* [Aim of the task] Report every line in the listing that contains the string "Guides".

* [Supplied data]

===

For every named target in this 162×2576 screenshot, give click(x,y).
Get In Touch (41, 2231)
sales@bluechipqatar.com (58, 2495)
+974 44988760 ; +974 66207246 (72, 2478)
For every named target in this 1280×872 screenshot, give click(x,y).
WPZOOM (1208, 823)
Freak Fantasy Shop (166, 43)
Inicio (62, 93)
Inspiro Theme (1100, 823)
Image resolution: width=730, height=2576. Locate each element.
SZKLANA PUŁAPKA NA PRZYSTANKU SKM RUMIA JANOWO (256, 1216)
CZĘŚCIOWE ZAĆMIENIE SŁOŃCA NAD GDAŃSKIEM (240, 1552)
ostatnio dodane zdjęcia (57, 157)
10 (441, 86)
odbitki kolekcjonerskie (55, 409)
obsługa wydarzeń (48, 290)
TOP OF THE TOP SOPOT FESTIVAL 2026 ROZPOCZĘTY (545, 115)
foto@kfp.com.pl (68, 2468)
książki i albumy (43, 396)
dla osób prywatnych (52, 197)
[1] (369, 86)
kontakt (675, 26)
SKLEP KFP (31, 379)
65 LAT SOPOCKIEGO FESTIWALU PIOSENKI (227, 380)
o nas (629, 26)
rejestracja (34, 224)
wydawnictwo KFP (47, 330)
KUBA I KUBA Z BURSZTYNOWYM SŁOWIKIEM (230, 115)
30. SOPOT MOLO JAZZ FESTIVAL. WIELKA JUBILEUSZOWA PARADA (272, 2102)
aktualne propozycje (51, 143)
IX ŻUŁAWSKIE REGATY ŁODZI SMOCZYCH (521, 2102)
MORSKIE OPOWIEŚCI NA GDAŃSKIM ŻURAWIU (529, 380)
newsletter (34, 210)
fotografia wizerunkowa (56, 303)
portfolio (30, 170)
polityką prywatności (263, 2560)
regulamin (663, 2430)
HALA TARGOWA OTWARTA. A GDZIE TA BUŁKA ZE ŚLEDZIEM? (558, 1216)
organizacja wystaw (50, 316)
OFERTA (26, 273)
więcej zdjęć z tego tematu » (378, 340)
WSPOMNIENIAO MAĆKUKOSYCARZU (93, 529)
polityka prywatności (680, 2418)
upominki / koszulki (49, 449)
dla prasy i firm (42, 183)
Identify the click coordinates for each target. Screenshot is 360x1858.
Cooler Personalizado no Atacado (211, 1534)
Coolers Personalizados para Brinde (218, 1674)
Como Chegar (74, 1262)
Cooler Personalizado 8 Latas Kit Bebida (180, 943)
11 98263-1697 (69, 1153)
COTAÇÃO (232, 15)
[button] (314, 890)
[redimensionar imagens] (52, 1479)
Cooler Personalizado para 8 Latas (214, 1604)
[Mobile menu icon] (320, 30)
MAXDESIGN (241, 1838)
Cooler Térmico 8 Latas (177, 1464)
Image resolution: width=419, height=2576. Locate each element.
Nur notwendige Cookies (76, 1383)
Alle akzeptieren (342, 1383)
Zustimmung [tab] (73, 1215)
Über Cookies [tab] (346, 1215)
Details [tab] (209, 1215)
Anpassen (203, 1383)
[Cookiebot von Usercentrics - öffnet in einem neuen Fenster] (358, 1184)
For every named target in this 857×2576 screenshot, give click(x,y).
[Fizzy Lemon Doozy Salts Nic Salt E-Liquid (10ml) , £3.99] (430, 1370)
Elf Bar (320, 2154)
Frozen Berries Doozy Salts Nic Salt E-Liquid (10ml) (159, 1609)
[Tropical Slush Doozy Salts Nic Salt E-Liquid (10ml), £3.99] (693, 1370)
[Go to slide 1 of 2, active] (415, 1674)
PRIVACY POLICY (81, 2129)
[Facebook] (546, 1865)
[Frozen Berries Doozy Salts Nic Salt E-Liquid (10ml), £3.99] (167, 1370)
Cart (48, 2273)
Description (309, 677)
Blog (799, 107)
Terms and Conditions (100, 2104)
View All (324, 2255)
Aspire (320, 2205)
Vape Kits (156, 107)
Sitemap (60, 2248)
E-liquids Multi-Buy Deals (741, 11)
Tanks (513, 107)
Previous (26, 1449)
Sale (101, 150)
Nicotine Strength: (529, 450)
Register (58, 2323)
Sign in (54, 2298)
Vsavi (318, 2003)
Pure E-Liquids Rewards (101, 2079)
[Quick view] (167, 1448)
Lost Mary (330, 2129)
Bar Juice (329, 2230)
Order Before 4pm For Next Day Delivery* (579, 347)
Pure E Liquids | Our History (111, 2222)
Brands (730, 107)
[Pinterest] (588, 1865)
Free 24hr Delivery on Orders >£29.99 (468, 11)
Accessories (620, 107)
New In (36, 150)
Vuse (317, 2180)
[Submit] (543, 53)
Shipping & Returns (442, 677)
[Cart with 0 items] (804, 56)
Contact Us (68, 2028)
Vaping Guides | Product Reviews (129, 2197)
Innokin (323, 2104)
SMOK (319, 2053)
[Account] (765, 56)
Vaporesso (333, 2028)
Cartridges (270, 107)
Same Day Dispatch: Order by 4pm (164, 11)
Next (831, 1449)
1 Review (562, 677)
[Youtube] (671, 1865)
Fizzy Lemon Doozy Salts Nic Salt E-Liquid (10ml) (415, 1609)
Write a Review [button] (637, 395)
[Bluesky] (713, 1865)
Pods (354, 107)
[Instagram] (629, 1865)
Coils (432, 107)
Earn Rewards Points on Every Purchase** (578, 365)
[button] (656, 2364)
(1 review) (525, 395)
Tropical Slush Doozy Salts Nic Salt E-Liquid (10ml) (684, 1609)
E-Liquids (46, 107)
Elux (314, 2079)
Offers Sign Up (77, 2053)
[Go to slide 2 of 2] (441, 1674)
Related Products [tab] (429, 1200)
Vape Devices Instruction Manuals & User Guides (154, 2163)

===

* [Completed exercise]
Vaping Guides | Product Reviews (129, 2197)
Vape Devices Instruction Manuals & User Guides (154, 2163)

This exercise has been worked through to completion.